The targeted moves showed authorities wanted to stop growth falling below 7 percent without undermining efforts to reshape the economy, the economists said.
“This should buy time to implement reform measures, which could involve some short-term pain.”
The official services Purchasing Managers’ Index (PMI) dipped to 54.5 from February’s 55.0, but still held well above the 50 level that divides expansion and contraction.
The Markit/HSBC Services PMI rose to 51.9 in March from February’s 51.0.
“The data shows that China’s non-manufacturing industry still maintained a relatively fast growth rate,” said Cai Jin, a vice president at the China Federation of Logistics and Purchasing, which compiles the official PMI, said in a statement.
That contrasts with a run of weaker indicators this year. On Tuesday, two surveys showed manufacturing struggled in March, with activity at smaller, private firms contracting for a third month, and exports unexpectedly dropped in February.
“What we’ve got in China is pretty much what have everywhere in North Asia, which is ... certainly not the export growth we were used to before. And that’s spreading to manufacturing,” said Tim Condon of ING.
The government wants to reduce the economy’s dependence on exports and enhance the role of consumption, although it is unclear how much growth it might be willing to sacrifice.

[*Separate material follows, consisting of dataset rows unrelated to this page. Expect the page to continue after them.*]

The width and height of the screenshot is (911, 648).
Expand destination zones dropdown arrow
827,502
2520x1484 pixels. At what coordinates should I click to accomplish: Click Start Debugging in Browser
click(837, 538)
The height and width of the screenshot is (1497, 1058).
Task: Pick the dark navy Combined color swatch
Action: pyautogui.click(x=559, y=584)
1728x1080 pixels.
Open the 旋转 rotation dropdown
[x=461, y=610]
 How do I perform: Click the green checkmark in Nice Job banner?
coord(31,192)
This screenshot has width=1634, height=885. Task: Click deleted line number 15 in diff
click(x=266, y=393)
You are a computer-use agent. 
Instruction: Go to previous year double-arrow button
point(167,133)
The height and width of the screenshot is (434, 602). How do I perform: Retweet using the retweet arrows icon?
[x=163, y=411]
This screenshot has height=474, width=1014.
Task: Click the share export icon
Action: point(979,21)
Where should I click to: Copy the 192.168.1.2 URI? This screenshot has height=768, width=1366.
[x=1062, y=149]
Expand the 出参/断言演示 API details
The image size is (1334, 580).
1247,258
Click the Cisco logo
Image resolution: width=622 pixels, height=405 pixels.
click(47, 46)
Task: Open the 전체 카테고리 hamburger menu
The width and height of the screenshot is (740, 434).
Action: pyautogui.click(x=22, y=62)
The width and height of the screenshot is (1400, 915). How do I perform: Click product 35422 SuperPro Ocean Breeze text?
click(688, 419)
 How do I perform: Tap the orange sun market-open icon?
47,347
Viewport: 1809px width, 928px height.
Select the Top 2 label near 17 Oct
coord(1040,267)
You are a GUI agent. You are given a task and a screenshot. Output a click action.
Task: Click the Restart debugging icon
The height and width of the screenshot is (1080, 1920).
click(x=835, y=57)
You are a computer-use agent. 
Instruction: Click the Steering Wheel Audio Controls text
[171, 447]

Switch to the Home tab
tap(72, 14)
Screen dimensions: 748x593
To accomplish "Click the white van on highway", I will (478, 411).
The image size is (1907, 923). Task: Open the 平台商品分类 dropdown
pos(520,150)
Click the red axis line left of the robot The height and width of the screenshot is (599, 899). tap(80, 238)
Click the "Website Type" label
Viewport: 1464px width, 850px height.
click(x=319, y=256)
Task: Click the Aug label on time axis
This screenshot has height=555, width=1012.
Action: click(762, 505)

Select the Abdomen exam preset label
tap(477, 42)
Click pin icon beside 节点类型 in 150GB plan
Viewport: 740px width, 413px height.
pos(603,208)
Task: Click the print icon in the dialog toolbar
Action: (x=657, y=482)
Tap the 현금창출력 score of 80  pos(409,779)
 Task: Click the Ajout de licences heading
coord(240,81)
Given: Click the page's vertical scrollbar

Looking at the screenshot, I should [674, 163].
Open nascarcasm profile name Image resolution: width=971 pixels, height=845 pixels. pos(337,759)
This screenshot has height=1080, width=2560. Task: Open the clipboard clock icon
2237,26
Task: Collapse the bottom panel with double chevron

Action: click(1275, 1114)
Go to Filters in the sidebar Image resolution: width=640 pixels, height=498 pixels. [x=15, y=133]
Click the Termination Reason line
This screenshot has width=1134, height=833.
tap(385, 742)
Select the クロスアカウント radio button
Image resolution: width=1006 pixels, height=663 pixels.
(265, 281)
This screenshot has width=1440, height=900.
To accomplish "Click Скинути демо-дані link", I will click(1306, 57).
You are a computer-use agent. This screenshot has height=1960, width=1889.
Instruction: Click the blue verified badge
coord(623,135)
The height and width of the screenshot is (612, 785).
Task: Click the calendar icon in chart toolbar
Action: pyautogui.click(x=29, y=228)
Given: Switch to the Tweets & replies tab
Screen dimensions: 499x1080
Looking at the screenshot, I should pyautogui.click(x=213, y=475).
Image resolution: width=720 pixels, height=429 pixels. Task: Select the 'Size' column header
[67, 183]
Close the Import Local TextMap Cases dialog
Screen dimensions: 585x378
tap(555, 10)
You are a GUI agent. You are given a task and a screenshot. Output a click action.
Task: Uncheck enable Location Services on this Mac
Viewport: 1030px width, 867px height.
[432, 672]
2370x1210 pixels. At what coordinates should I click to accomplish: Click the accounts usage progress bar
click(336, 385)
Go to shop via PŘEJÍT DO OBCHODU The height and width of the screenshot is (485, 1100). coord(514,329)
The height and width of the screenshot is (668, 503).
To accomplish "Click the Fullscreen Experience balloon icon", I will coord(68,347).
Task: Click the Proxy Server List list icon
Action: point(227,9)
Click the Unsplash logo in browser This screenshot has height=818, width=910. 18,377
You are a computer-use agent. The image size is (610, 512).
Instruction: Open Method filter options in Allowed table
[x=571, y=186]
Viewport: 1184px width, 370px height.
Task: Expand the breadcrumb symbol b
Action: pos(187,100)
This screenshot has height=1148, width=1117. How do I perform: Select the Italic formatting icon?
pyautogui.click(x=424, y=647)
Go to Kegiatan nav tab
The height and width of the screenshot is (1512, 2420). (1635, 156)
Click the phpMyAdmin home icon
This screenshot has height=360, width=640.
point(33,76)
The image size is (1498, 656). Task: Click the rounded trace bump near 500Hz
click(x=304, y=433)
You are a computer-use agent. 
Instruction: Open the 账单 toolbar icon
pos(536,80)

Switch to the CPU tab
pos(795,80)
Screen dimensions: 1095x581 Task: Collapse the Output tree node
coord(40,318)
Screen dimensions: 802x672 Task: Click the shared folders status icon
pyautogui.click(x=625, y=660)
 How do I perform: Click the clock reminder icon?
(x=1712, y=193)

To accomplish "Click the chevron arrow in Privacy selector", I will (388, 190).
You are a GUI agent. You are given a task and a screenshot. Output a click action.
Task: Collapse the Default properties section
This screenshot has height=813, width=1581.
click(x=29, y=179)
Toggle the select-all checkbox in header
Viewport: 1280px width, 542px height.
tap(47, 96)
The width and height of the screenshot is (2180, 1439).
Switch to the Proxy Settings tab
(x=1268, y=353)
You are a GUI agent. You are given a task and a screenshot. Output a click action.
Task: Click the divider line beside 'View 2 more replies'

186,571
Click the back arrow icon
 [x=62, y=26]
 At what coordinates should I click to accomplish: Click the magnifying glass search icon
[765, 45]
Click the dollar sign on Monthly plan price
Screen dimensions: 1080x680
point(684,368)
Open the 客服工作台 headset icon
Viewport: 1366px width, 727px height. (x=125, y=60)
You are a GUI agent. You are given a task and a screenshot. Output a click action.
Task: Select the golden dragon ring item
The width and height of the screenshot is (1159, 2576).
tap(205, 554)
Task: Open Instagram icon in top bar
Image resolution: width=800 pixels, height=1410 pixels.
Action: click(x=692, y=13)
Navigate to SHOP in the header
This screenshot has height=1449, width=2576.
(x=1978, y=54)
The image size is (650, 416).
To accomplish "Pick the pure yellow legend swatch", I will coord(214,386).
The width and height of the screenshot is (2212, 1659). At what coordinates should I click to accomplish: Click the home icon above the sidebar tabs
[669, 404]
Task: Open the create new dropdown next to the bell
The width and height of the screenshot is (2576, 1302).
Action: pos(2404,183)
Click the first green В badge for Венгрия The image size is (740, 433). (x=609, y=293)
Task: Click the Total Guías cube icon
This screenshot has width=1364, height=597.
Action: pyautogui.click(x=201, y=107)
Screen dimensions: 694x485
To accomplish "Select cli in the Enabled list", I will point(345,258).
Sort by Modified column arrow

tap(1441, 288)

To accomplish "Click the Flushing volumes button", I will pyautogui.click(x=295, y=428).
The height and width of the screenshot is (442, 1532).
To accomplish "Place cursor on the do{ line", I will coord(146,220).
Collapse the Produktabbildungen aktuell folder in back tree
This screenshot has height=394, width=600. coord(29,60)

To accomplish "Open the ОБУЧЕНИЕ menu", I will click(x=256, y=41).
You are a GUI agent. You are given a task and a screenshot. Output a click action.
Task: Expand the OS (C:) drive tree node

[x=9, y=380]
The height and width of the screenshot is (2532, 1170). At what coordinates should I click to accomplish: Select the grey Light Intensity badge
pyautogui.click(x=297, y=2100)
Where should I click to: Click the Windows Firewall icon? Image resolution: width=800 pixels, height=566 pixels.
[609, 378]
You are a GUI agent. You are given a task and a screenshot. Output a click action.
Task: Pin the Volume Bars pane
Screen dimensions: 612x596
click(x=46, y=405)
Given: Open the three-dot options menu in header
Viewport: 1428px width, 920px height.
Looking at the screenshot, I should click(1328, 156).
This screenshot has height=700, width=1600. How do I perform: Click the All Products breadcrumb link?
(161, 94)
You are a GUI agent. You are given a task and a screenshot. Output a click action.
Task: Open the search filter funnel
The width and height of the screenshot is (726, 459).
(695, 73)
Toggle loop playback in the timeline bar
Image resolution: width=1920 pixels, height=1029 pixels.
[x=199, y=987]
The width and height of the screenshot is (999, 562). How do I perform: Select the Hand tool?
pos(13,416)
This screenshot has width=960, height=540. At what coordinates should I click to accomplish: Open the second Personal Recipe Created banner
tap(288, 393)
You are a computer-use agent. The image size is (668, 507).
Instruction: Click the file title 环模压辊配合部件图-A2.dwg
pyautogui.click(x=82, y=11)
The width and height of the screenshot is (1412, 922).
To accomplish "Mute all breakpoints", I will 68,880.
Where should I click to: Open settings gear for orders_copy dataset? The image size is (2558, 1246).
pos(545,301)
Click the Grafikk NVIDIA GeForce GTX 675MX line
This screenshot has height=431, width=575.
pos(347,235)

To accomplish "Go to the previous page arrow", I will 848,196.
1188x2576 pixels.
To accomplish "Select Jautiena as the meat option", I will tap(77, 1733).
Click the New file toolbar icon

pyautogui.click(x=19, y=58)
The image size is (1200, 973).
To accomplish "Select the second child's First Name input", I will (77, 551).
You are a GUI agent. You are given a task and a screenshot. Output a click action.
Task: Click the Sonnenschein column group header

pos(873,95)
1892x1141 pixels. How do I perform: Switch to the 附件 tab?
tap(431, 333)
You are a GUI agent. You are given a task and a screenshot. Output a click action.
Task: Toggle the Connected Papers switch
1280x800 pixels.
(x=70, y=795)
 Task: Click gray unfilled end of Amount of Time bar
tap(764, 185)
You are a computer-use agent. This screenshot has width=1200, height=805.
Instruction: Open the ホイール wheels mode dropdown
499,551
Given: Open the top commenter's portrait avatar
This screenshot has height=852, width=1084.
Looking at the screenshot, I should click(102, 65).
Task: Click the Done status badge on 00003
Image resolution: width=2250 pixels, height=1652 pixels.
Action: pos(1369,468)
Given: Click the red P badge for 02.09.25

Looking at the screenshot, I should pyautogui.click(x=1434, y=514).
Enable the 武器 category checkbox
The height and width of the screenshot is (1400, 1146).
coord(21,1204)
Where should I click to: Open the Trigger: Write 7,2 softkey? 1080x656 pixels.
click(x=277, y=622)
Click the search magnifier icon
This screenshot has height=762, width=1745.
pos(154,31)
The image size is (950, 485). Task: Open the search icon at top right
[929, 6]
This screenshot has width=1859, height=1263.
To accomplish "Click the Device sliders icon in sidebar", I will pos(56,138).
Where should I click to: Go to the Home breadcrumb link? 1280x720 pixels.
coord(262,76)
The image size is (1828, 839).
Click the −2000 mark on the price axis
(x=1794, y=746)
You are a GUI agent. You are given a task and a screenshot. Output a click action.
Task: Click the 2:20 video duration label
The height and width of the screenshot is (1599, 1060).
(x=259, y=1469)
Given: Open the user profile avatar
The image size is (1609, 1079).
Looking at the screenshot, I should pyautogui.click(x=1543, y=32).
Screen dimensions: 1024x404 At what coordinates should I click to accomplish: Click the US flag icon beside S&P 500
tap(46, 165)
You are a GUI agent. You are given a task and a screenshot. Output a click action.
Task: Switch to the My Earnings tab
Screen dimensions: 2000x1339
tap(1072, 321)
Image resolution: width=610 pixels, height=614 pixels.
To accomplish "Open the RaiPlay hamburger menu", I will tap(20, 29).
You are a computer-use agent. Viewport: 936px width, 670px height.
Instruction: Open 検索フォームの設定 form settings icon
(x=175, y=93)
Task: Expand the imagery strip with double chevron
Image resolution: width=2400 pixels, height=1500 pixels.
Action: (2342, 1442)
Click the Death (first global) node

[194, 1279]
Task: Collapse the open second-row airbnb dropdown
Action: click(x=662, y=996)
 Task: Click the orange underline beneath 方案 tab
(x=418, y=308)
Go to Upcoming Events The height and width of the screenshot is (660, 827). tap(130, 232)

Services made up 46.1 percent of gross domestic product in 2013, having overtaken manufacturing as China’s biggest employer in 2011.
“We think (services) will continue to play a bigger role in driving China’s economic growth this year as the government is trying to rebalance the economy while letting the service industry to generate more employment,” said Zhang Yiping, an economist at China Merchants Securities in Shenzhen.
Finance Minister Lou Jiwei has said a healthy labor market was more important than reaching the government growth target. Employment is a priority for China’s leaders, because it helps them maintain social stability.
Both service-sector PMIs showed the rate of jobs growth increasing, while Tuesday’s Markit/HSBC manufacturing PMI showed a fifth successive contraction in the employment sub-index.
“We expect manufacturing will catch up later as the sector’s peak season is coming and the government has started to shore up the economy,” said Shen Lan, an economist at Standard Chartered in Beijing.
“We expect the economy will stabilize in the second quarter of this year and pick up in the second half,” Shen said.